**EXERCISE INSTRUCTIONS**
Exact copies of the lines from the line containing "Activate the Pan tool in Tools group" through the last line of the entries below are the whole answer.

**INFORMATION SUPPLIED**
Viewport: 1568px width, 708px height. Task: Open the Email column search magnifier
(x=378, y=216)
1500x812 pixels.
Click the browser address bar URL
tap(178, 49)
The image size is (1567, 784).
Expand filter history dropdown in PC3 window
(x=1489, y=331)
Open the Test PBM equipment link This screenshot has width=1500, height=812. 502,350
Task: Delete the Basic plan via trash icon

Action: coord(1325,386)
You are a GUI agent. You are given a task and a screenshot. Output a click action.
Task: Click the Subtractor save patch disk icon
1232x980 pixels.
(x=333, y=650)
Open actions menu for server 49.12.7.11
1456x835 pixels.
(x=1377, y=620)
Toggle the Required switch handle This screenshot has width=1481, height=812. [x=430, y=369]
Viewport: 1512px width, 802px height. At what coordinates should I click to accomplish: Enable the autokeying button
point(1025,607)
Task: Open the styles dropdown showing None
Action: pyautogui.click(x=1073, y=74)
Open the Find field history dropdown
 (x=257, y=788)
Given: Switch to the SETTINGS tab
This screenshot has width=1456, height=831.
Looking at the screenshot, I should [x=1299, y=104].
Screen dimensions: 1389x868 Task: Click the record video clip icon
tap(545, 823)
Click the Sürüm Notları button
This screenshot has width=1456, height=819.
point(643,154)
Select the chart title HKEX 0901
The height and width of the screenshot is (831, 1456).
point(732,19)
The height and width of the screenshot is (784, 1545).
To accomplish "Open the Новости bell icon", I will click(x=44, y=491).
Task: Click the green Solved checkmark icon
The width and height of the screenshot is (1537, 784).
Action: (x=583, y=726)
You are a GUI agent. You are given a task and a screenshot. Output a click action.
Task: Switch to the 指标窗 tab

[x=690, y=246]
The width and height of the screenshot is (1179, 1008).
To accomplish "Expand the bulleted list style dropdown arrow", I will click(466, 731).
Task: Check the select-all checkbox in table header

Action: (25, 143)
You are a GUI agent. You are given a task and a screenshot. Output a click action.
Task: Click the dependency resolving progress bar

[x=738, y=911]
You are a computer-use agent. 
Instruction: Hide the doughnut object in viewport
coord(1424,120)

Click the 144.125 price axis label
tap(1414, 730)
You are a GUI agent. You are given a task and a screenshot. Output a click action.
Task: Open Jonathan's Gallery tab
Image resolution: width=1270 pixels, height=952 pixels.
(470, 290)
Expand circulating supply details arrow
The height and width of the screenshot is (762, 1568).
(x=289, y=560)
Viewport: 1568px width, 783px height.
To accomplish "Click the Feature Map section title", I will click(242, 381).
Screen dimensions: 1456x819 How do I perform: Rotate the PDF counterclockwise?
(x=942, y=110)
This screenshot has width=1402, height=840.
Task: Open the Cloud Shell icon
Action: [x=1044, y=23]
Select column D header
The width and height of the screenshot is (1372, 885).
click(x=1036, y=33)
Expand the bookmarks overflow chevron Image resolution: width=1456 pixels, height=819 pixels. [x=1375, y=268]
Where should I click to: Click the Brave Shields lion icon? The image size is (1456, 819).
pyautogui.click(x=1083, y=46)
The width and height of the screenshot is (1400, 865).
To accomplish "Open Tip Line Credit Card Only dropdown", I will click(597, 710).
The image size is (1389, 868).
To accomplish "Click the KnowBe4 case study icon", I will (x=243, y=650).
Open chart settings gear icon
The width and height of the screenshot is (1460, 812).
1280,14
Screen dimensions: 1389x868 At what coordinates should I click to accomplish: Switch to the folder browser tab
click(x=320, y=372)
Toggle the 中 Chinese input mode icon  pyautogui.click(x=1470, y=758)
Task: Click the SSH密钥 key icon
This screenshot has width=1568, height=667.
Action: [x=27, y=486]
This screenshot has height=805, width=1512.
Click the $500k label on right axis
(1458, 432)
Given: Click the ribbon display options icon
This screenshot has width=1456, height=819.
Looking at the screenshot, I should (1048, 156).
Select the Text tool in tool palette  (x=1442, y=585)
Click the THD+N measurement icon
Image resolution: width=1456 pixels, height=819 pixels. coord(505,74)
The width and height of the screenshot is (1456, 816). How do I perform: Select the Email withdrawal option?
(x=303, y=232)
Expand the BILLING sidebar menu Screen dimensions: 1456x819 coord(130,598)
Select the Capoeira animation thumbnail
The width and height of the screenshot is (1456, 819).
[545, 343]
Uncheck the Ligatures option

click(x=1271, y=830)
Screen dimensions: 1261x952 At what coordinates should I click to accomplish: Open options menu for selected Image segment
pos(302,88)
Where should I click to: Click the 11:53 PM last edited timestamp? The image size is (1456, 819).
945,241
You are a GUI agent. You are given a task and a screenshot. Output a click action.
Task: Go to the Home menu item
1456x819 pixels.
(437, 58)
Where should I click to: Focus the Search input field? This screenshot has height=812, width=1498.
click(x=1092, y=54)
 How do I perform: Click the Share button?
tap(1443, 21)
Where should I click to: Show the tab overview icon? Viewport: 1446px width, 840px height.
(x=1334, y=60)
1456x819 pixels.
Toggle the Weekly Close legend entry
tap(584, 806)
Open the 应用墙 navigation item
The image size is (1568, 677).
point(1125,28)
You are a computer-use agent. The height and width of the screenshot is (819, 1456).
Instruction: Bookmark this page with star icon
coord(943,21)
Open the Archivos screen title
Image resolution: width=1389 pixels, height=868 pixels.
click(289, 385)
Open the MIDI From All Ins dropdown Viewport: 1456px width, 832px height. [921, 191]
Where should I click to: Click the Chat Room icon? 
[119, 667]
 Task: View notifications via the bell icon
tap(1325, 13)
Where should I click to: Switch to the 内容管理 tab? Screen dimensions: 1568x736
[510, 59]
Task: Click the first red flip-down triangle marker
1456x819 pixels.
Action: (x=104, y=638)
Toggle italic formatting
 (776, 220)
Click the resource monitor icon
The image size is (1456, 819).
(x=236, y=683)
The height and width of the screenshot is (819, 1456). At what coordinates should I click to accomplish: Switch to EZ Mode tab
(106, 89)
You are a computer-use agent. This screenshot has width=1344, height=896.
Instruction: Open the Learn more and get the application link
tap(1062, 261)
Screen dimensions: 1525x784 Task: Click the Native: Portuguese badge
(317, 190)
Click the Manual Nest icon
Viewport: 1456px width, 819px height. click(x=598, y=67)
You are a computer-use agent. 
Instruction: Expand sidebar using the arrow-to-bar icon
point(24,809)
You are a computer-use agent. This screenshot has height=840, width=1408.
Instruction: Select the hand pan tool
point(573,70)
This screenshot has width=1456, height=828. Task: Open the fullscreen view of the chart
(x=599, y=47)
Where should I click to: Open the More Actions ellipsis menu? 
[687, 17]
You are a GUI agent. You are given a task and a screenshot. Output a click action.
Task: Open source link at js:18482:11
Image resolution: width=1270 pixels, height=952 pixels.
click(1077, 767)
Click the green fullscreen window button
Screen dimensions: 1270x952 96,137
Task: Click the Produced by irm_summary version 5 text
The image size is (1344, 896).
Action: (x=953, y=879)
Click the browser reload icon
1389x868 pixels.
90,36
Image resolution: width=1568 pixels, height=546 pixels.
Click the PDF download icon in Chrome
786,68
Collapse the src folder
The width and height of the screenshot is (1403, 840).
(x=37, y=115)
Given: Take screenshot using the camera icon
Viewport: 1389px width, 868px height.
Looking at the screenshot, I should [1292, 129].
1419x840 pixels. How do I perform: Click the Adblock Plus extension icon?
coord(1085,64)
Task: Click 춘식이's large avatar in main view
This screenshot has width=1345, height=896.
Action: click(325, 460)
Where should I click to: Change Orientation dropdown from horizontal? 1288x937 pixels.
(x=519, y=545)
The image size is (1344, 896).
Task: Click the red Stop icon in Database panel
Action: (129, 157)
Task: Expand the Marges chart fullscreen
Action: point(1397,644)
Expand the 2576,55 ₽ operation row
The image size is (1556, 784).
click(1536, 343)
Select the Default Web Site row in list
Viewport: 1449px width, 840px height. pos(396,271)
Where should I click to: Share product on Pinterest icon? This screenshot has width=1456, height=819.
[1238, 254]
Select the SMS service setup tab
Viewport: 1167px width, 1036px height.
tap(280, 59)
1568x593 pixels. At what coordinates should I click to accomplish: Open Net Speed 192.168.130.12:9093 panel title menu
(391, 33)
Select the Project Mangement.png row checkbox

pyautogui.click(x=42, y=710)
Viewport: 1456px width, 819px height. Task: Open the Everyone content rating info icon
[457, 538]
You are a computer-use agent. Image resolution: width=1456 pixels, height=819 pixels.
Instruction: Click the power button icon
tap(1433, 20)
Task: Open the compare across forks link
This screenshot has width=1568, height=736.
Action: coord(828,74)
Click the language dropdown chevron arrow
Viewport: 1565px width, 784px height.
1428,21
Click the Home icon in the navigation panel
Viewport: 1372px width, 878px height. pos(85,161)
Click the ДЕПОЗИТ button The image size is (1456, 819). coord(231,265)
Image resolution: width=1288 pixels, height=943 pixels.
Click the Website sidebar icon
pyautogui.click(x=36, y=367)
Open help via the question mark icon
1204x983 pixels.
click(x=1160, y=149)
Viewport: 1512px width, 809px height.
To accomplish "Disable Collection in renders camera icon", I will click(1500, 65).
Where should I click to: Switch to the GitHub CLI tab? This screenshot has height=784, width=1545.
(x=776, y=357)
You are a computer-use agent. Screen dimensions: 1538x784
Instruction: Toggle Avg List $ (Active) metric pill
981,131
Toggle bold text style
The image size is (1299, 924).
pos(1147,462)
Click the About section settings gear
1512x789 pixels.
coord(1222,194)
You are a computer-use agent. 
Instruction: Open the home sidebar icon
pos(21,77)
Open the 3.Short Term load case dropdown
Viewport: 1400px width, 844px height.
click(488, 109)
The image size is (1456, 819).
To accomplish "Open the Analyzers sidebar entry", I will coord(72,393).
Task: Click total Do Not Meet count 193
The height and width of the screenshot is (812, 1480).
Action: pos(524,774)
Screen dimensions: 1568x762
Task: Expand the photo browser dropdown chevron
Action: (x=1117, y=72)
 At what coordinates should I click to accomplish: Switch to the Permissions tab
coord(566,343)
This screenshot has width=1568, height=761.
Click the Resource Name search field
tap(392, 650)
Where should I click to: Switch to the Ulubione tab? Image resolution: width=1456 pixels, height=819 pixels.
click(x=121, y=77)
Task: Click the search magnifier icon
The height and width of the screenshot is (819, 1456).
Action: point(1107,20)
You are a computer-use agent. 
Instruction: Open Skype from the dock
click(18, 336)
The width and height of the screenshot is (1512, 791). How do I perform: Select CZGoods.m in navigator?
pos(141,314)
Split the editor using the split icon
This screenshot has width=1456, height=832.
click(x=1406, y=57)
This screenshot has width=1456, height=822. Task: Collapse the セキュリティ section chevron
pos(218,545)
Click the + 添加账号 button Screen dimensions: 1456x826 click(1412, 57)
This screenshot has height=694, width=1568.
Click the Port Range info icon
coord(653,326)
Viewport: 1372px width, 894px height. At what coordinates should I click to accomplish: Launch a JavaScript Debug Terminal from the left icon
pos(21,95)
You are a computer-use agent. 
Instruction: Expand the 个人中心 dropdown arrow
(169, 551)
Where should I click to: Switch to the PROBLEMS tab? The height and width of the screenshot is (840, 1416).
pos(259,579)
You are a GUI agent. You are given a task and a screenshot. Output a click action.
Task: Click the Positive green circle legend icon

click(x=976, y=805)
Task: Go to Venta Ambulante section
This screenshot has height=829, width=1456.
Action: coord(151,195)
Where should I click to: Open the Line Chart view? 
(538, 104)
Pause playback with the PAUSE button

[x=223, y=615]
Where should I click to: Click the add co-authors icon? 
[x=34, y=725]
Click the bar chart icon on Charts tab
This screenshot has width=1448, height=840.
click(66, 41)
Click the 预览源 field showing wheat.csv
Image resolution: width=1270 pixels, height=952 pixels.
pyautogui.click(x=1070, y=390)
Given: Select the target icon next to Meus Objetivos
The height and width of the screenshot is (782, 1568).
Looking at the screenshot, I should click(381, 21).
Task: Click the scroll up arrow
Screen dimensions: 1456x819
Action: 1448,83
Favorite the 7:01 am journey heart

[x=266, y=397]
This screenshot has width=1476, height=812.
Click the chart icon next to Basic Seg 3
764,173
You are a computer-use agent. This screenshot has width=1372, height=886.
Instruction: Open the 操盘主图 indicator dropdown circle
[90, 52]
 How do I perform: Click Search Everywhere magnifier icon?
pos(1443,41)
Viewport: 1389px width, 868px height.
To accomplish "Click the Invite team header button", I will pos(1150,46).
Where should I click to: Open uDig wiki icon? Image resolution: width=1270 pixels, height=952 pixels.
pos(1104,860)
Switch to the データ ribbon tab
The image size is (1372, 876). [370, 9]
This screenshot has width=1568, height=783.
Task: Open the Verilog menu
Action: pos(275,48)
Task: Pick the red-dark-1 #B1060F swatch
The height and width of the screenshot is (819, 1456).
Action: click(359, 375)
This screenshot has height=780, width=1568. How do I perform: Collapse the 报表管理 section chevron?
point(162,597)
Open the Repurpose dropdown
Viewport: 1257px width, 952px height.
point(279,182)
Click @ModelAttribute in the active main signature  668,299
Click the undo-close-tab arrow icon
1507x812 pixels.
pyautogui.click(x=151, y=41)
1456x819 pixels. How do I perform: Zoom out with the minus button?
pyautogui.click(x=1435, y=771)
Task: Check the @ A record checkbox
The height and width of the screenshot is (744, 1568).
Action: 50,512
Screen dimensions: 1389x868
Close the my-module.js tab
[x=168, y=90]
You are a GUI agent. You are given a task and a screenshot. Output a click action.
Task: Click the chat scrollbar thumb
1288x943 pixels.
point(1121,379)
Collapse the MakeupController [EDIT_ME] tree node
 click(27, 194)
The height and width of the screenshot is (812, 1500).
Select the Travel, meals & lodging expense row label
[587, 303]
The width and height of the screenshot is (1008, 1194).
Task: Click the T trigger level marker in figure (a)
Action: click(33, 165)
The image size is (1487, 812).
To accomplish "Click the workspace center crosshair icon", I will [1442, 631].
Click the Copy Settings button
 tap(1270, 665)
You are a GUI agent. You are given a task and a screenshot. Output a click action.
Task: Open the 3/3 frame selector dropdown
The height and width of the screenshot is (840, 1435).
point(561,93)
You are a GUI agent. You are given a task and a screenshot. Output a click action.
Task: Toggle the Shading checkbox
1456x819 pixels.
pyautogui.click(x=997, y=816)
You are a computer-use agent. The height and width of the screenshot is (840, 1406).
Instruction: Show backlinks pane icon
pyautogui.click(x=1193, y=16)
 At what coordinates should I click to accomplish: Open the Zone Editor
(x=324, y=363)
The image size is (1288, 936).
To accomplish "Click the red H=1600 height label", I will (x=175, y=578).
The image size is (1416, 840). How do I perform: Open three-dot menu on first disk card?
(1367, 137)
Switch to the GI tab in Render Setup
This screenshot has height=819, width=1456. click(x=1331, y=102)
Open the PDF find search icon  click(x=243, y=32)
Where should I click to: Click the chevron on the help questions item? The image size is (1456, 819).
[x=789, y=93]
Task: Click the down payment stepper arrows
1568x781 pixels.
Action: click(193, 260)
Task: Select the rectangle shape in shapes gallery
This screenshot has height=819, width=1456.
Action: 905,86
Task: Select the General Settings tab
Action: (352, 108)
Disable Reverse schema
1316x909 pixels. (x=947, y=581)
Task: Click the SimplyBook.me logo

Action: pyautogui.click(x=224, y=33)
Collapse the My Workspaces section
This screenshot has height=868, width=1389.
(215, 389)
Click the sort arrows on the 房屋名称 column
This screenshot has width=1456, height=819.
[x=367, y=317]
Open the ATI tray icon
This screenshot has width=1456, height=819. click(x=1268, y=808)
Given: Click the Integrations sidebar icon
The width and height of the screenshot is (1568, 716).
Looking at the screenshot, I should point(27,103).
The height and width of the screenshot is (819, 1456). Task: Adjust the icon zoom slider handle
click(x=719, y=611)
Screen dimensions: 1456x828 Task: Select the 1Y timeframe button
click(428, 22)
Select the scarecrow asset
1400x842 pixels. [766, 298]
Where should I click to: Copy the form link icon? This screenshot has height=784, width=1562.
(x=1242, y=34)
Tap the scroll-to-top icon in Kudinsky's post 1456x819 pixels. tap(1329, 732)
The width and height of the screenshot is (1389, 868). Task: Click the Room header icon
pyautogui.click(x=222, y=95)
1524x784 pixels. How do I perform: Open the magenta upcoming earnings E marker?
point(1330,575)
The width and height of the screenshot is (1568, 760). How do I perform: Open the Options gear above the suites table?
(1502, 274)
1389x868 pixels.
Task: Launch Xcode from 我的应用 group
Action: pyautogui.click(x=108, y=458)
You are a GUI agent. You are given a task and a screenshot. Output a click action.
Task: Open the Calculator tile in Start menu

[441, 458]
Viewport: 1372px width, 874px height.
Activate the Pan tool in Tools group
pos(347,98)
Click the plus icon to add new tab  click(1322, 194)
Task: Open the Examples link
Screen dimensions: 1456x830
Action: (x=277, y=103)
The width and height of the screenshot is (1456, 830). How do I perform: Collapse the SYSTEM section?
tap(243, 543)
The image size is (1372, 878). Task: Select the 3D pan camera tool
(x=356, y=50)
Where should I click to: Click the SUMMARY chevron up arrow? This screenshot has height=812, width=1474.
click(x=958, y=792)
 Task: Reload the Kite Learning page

**EXERCISE SOLUTION**
Activate the Pan tool in Tools group
pos(347,98)
Click the plus icon to add new tab  click(1322, 194)
Task: Open the Examples link
Screen dimensions: 1456x830
Action: (x=277, y=103)
The width and height of the screenshot is (1456, 830). How do I perform: Collapse the SYSTEM section?
tap(243, 543)
The image size is (1372, 878). Task: Select the 3D pan camera tool
(x=356, y=50)
Where should I click to: Click the SUMMARY chevron up arrow? This screenshot has height=812, width=1474.
click(x=958, y=792)
 Task: Reload the Kite Learning page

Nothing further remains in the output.